Самый жест благочестивого графа, подающего, как простой конюший, стремя пастырю, оказывается символическим в русском контексте. Этот жест выражает не столько рыцарское благочестие графа, сколько благочестивое смирение светской власти перед духовным началом. Позволительно предположить, что поступок германского графа отсылал русских читателей к древнему православному обряду хождения на осляти, совершавшемуся в Вербное воскресенье: государь «должен был сопровождать патриарха, помогая ему возсесть и сойти с коня» «в память въехания Господня в Иерусалим» (цит. по: Успенский: 164 и след.).

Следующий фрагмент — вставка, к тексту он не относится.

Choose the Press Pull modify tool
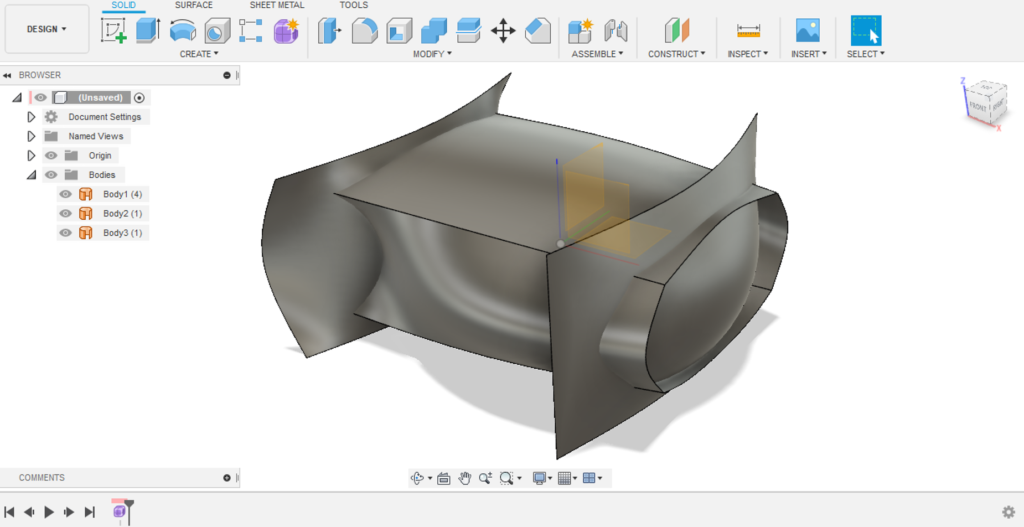This screenshot has height=527, width=1024. tap(329, 31)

Ритуал этот, как известно, был отменен Петром Великим, но память о нем в эпоху благочестивого Александра была жива и актуальна [109] .
109
Ср., например, в книге Голикова (1807), которая была в библиотеке поэта. Жуковский в послании Александру 1814 года использует символику недели Ваий («народы… вайями Твой путь смиренный облекли» [ Успенский:167]).

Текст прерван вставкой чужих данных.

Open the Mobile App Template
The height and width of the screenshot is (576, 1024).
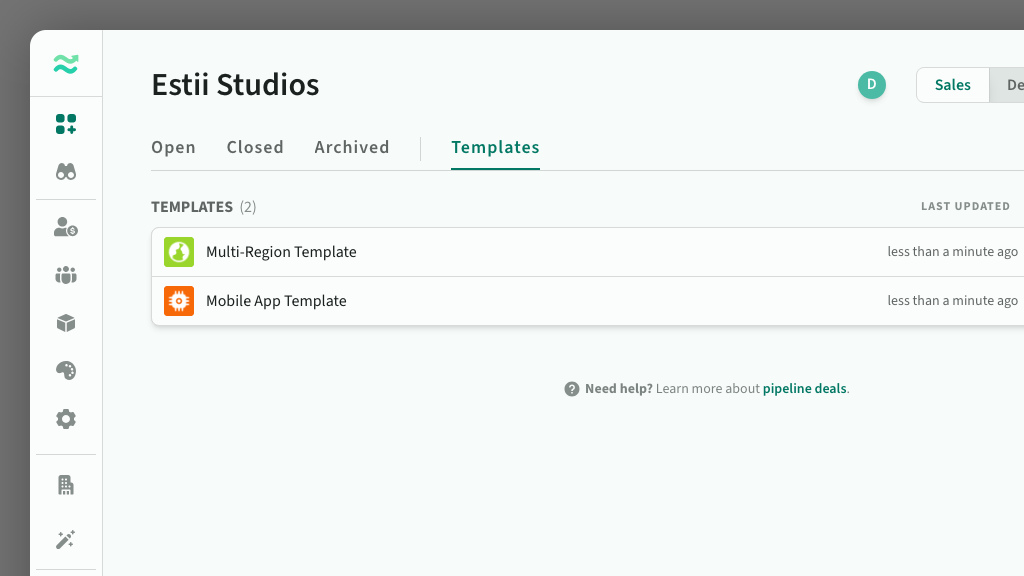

В контексте Александровской эпохи следует, на наш взгляд, рассматривать и мотив посвящения коня Спасителю, отсутствующий у Шиллера. «Жуковский идеализировал поступок графа до нелепости, — писал по этому поводу Всеволод Чешихин. — Можно подарить коня церкви, но посвятить его Богу совсем не в духе христианства» ( Чешихин: 60). По мнению И. Семенко, граф у Жуковского совершает «поступок с точки зрения церкви не ортодоксальный, но выражающий наивное прямодушие молодого рыцаря» ( Семенко: 197). Думается, дело здесь не только в юношеской наивности графа. Акт посвящения своего дара (жертвы) непосредственно Спасителю отвечает духу и стилю той экзальтированной религиозности, которая отличала Александра и некоторых его современников: император посвятил Всевышнему задуманный им Священный союз трех христианских монархов [110] ; мистик А. Ф. Лабзин посвятил в 1817 году издаваемый им «Сионский Вестник» Иисусу Христу; Христу Спасителю посвящен грандиозный Храм архитектора К. Л. Витберга (торжественная закладка храма совершилась 12 (24) октября 1817 года в присутствии царя и всего августейшего семейства).
110
Ср. знаменательные слова императора, обращенные к баронессе Крюденер: «Я покидаю Францию, но до своего отъезда хочу публичным актом воздать Богу Отцу, Сыну и Святому Духу хвалу, которой мы обязаны Ему за оказанное нам покровительство, и призвать народы стать в повиновение Евангелию». Здесь же создание Священного союза названо актом богопочтения (dans cet acte d’adoration) (цит. по: Шильдер: III, 344).